Texte extrait:
L'auteur est
étudiant en droit à l'Université Bar-Ilan, à Ramat Gan (Tel Aviv).
Lundi soir, le
film jordanien Farha a été projeté au théâtre Alsaraya de Jaffa. Le film
contient une scène dans laquelle un nouveau-né est laissé à mourir de faim afin
de « ne pas gaspiller une balle sur lui ». En réponse, le
gouvernement sortant s'est prononcé contre le film et le cinéma qui l'a
projeté, affirmant qu'il ne présente pas les FDI sous un jour positif. Le
ministre de la Culture Hili Tropper et le ministre des Finances Avigdor
Lieberman ont déjà annoncé qu'ils examineraient la possibilité de révoquer le
budget du théâtre.
La
productrice Deema Azar et l'acteur Ashraf Barhom présentent Farha lors
du festival des Journées du cinéma palestinien, dans la ville de Ramallah, en
Cisjordanie, en novembre. Photo : FILM LAB PALESTINE/ REUTERS
Le film n'est pas flatteur pour les FDI, mais la solution n'est pas de le faire
taire, mais plutôt de parler sérieusement de ce qui s'est réellement passé
pendant la guerre de 1948. Nous devons nous rappeler à quoi ressemblait une
guerre « sans la Haute Cour et sans B'Tselem », et avoir une
discussion publique de fond sur la guerre et ses victimes, et pas seulement un
débat mesquin sur « qui a commencé », comme si la réponse justifiait
de faire du mal à des innocents. Mais selon les ministres Tropper et Lieberman,
une telle discussion n'est pas nécessaire, et toute personne qui soulève ces
questions devrait se voir retirer son financement.

Extrait de données:
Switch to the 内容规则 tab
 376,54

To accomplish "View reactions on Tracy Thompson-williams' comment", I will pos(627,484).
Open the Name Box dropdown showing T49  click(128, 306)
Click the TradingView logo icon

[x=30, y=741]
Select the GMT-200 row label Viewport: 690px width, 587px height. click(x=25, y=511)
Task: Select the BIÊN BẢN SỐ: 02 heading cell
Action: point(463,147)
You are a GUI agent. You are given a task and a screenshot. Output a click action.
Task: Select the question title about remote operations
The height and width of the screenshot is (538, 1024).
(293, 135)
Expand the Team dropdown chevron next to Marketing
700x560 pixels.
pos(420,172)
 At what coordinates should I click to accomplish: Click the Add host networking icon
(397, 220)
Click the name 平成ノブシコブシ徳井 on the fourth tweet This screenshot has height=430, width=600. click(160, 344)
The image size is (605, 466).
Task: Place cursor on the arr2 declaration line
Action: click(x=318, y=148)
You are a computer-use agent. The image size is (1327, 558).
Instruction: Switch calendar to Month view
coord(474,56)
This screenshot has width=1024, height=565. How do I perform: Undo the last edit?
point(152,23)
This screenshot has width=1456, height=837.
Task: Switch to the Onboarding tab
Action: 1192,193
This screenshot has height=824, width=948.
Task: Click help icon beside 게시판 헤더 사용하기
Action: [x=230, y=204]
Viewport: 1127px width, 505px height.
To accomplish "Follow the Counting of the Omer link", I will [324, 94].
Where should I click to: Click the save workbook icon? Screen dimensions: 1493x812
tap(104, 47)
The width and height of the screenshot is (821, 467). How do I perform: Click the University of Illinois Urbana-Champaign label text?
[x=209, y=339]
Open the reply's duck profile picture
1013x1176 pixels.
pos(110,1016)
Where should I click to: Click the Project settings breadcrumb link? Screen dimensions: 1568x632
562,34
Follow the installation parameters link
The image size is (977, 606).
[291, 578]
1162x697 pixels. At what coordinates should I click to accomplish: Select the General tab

Consignes:
1. Recopiez le passage de l'article sur le film Farha qui s'ouvre sur les mots « L'auteur est » et se clôt sur « budget du théâtre. ».
2. Rédigez la suite de l'article sur la polémique autour du film Farha, en reprenant après sa dernière phrase.
Le matériel qui précède est indépendant du texte.

Réponses dans l'ordre:
1.
L'auteur est
étudiant en droit à l'Université Bar-Ilan, à Ramat Gan (Tel Aviv).
Lundi soir, le
film jordanien Farha a été projeté au théâtre Alsaraya de Jaffa. Le film
contient une scène dans laquelle un nouveau-né est laissé à mourir de faim afin
de « ne pas gaspiller une balle sur lui ». En réponse, le
gouvernement sortant s'est prononcé contre le film et le cinéma qui l'a
projeté, affirmant qu'il ne présente pas les FDI sous un jour positif. Le
ministre de la Culture Hili Tropper et le ministre des Finances Avigdor
Lieberman ont déjà annoncé qu'ils examineraient la possibilité de révoquer le
budget du théâtre.

2.
La productrice du film
affirme que Farha est une œuvre artistique qui ne prétend pas être un documentaire,
et que les critiques à son encontre et à l'encontre du cinéma qui a choisi de
le projeter sont donc étranges. Sommes-nous censés accepter l'idée qu'une œuvre
culturelle qui ne plaît pas à quelqu'un n'a pas le droit d'exister ? Cette
conception est particulièrement troublante car elle est le fruit d'une attitude
qui nie les faits et insiste pour dire que la Nakba et le peuple palestinien,
ça n’existe pas. La réaction des ministres au film fait écho à l'amendement sur
la “loyauté culturelle” que Miri Regev a essayé de promouvoir autrefois, mais
alors que l'initiative de Regev s'est immédiatement attirée les foudres des
artistes et d'une grande partie des médias, aucune critique de Tropper et
Lieberman ne se fait entendre.
Tropper et Lieberman,
ministres du gouvernement sortant de “guérison et de changement”, ont
essentiellement montré que rien n'a changé et qu'ils souhaitent perpétuer les
politiques de Regev et du gouvernement précédent. Ils n'incarnent pas une
alternative intellectuelle et idéologique, mais choisissent plutôt d'être une
imitation du gouvernement de droite de Netanyahou. Il n'est donc pas surprenant
que le public choisisse l'original plutôt que la copie.
La critique du ministre
de la Culture n'est pas cohérente avec la position d'unité et de conciliation
qu'il est censé soutenir. Par exemple, lors de la remise des Ophir Awards
l'année dernière, il a déclaré : « Lorsque les choses sont clarifiées de
manière appropriée et respectueuse, c'est bienvenu ». Et aussi : « Pour
ma part, j'ai une identité claire. Entre autres choses, elle inclut le fait
d'être juif, sioniste et patriote israélien, c'est mon identité. J'en suis
heureux, j'en suis fier, mais précisément parce que j'en suis si sûr, je n'ai
aucun problème à écouter et à accepter la critique ».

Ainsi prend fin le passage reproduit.